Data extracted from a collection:
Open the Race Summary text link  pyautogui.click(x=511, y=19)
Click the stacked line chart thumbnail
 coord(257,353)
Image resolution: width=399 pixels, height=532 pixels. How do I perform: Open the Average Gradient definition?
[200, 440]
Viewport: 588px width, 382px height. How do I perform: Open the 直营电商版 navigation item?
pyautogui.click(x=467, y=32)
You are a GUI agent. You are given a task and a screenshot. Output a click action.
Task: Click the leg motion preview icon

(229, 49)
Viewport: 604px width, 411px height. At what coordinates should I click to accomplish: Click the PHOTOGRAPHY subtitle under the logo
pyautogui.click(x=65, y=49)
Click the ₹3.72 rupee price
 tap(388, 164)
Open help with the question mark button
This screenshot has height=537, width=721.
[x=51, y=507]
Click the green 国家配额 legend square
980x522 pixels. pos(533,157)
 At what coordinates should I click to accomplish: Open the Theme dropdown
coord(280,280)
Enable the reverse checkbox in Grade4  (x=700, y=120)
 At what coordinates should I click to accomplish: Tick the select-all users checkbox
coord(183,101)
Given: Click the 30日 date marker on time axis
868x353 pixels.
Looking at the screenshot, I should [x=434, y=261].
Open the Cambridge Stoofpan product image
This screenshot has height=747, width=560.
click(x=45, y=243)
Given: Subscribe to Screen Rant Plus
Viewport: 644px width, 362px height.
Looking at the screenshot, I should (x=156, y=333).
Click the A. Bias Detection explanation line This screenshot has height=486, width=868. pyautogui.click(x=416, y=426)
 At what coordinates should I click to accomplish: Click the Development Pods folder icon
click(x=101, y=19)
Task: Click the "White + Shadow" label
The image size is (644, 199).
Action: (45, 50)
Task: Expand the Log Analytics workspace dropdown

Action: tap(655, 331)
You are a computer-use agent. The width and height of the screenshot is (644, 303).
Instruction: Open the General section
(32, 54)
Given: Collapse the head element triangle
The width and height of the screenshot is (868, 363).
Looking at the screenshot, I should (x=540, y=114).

(Try it) All lines from the one with "Given: Click the 30日 date marker on time axis" to the end of the entries above are to be written out exactly, the first and last included.

(Solved exercise)
Given: Click the 30日 date marker on time axis
868x353 pixels.
Looking at the screenshot, I should [x=434, y=261].
Open the Cambridge Stoofpan product image
This screenshot has height=747, width=560.
click(x=45, y=243)
Given: Subscribe to Screen Rant Plus
Viewport: 644px width, 362px height.
Looking at the screenshot, I should (x=156, y=333).
Click the A. Bias Detection explanation line This screenshot has height=486, width=868. pyautogui.click(x=416, y=426)
 At what coordinates should I click to accomplish: Click the Development Pods folder icon
click(x=101, y=19)
Task: Click the "White + Shadow" label
The image size is (644, 199).
Action: (45, 50)
Task: Expand the Log Analytics workspace dropdown

Action: tap(655, 331)
You are a computer-use agent. The width and height of the screenshot is (644, 303).
Instruction: Open the General section
(32, 54)
Given: Collapse the head element triangle
The width and height of the screenshot is (868, 363).
Looking at the screenshot, I should (x=540, y=114).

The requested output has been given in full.